**Short problem:** Reproduce the records from the line containing "This screenshot has width=1568, height=784." through the line containing "The height and width of the screenshot is (666, 1024).", inclusive, exactly as they appear.

**Provided information:**
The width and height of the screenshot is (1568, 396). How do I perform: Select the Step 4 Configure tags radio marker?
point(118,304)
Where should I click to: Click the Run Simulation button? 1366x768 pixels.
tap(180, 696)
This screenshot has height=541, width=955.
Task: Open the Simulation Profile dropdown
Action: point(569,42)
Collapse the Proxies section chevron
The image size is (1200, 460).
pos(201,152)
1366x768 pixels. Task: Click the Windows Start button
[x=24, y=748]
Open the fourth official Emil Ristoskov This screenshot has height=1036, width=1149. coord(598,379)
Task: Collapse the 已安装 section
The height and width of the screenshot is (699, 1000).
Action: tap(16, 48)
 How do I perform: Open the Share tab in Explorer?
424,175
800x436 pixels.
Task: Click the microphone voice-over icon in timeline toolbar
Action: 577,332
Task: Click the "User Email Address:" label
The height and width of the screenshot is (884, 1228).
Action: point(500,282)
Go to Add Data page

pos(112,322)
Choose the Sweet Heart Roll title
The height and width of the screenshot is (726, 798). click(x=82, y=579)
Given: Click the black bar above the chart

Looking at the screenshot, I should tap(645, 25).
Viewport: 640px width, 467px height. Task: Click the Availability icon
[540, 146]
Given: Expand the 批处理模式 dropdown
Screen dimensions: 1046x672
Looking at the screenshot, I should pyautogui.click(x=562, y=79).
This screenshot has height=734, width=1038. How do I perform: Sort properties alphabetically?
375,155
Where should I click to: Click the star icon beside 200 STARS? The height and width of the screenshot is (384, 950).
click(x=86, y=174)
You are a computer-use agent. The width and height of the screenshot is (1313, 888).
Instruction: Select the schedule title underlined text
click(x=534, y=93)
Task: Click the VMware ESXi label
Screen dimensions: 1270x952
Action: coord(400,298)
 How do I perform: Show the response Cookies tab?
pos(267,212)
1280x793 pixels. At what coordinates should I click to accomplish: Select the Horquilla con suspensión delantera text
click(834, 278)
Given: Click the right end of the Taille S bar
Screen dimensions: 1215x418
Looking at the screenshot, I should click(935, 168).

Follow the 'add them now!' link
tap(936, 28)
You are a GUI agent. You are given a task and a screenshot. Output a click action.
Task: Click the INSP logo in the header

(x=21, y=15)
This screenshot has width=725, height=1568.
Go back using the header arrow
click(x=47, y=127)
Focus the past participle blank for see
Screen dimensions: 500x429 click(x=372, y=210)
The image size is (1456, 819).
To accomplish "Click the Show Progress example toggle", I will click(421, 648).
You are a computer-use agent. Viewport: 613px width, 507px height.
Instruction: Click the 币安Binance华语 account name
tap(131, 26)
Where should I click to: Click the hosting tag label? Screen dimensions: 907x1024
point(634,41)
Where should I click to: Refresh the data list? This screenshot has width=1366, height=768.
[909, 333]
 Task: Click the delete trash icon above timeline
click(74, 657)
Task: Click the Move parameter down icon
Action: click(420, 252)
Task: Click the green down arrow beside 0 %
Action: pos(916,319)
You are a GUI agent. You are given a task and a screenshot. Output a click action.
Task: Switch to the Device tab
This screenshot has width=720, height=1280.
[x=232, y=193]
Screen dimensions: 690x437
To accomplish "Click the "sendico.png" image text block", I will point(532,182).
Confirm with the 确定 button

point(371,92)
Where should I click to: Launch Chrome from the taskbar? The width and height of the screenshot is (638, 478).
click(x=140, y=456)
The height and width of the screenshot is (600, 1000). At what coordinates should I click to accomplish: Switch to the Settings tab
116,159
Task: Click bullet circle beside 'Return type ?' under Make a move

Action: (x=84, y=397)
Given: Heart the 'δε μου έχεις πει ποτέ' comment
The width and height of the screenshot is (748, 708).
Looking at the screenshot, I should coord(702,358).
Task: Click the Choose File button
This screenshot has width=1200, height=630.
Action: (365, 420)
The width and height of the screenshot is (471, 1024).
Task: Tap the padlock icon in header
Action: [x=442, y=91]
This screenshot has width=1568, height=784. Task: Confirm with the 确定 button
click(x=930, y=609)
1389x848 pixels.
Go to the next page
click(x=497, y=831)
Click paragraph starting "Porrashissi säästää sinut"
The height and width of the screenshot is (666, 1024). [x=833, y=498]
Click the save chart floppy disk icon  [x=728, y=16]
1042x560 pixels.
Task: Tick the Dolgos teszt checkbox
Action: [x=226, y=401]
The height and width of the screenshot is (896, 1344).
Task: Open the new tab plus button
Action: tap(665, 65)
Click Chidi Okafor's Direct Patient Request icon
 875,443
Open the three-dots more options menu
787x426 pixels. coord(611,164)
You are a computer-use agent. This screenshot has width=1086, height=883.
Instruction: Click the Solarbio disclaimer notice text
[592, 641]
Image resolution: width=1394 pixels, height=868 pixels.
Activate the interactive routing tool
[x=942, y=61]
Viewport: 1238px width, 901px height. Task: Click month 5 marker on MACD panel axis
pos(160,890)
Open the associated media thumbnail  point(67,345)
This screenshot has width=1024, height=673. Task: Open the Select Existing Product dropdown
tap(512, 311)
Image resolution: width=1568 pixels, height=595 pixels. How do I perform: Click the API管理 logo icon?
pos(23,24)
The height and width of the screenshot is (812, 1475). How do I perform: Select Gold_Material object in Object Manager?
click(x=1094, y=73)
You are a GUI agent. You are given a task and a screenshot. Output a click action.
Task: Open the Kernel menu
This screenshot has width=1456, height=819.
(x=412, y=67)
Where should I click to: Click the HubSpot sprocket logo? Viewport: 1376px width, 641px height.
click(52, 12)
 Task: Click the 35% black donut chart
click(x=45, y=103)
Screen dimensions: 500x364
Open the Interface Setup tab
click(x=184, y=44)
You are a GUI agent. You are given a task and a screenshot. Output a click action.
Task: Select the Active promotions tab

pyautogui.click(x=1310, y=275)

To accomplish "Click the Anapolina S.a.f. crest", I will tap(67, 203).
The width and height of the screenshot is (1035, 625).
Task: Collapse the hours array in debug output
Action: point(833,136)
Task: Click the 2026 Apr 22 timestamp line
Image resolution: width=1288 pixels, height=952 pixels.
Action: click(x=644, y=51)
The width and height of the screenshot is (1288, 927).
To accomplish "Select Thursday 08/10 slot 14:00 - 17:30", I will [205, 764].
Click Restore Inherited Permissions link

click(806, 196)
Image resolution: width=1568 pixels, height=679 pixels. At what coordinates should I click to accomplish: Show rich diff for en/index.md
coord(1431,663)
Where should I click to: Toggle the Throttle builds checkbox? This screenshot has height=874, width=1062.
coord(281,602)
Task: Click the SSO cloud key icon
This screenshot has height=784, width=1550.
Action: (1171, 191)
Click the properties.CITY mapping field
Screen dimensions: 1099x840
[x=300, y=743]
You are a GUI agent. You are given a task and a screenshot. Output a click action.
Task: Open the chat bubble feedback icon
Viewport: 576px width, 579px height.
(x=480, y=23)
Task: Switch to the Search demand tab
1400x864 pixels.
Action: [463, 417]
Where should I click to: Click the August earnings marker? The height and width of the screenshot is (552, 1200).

**Result of the task:**
This screenshot has width=1568, height=784. Task: Confirm with the 确定 button
click(x=930, y=609)
1389x848 pixels.
Go to the next page
click(x=497, y=831)
Click paragraph starting "Porrashissi säästää sinut"
The height and width of the screenshot is (666, 1024). [x=833, y=498]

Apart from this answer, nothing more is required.